Text for analysis:
+++

Anyway, there is a blemish on the text, you could say. Luke is inaccurate. There’s an error. But I wonder if the truth of the passage is more significant than this error. I don’t think Luke intended to write a sort of historically accurate account, but I don’t think he was writing fiction either. I do think he took literary license to create a truer point about the very occasion.
Luke is showing us that Caesar controls not only the Roman world, but the whole world (that is also an exaggeration, but also a literary and theological point). Caesar can push people around. He moves Joseph and Mary to their hometown. Luke is telling us Caesar runs the world. The census is made so that the people can be taxed and conscripted for military service. Caesar tells you where to be, can take your money, and can use your body for war. Caesar is the Emperor. Luke is telling us clearly that the prevailing belief is that Caesar is King and Caesar is Lord.
But something different is happening. Things aren’t always what they seem. This humble family, and this humble servant of God, are carrying the one who will overturn Ceasar and change the world. The one who kings will tremble before, and the wise will travel to kneel before. This baby savior changes the very political order of the whole world. No wonder Luke didn’t mind getting the details of an expiring Empire’s census wrong, Jesus was bringing something new. Jesus is King. Jesus is Lord.
We see it all over the story, but we see it, especially today. Jesus enters the world as a baby savior, a humble young woman who gives birth to him, and the first to shepherds. The heavenly host appears to these lowly shepherds to proclaim the good news that Jesus is born. The new savior has arrived. Caesar is about to be replaced.
Shepherds are hated in the ancient world, watching someone else’s sheep, and trying to keep track of someone’s property. They worked in shifts and stayed up all night. But the angel’s appearance to them showcases the disruptive reversal of Jesus’ arrival. The political powerbrokers don’t hear of Jesus’ coming first, but rather the lowliest people in the loneliest fields in that little town of Bethlehem.

+++

Source information:

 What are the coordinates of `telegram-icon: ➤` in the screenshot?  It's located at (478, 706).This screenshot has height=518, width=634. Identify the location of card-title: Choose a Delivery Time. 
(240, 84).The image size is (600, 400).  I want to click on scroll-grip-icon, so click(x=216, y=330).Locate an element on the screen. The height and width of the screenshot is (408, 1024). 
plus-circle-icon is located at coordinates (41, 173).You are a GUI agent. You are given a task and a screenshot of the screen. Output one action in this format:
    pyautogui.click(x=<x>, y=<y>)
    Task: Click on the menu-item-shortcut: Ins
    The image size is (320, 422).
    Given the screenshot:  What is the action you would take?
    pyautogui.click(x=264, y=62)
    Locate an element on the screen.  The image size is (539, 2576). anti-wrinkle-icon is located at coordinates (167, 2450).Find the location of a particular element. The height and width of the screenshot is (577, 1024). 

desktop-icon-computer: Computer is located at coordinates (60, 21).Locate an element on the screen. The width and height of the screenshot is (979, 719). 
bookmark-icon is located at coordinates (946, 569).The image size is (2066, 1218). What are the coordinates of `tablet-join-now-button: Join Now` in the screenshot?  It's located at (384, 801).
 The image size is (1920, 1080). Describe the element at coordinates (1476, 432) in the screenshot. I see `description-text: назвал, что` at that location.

+++

Actions to take:
**a.** In the passage on Luke's census, what is the census made for?
**b.** Please repeat the part of the passage on Luke's census between "We see it all" and "town of Bethlehem.", inclusive.

Task-by-task solutions:
**a.** So that the people can be taxed and conscripted for military service.

**b.**
We see it all over the story, but we see it, especially today. Jesus enters the world as a baby savior, a humble young woman who gives birth to him, and the first to shepherds. The heavenly host appears to these lowly shepherds to proclaim the good news that Jesus is born. The new savior has arrived. Caesar is about to be replaced.
Shepherds are hated in the ancient world, watching someone else’s sheep, and trying to keep track of someone’s property. They worked in shifts and stayed up all night. But the angel’s appearance to them showcases the disruptive reversal of Jesus’ arrival. The political powerbrokers don’t hear of Jesus’ coming first, but rather the lowliest people in the loneliest fields in that little town of Bethlehem.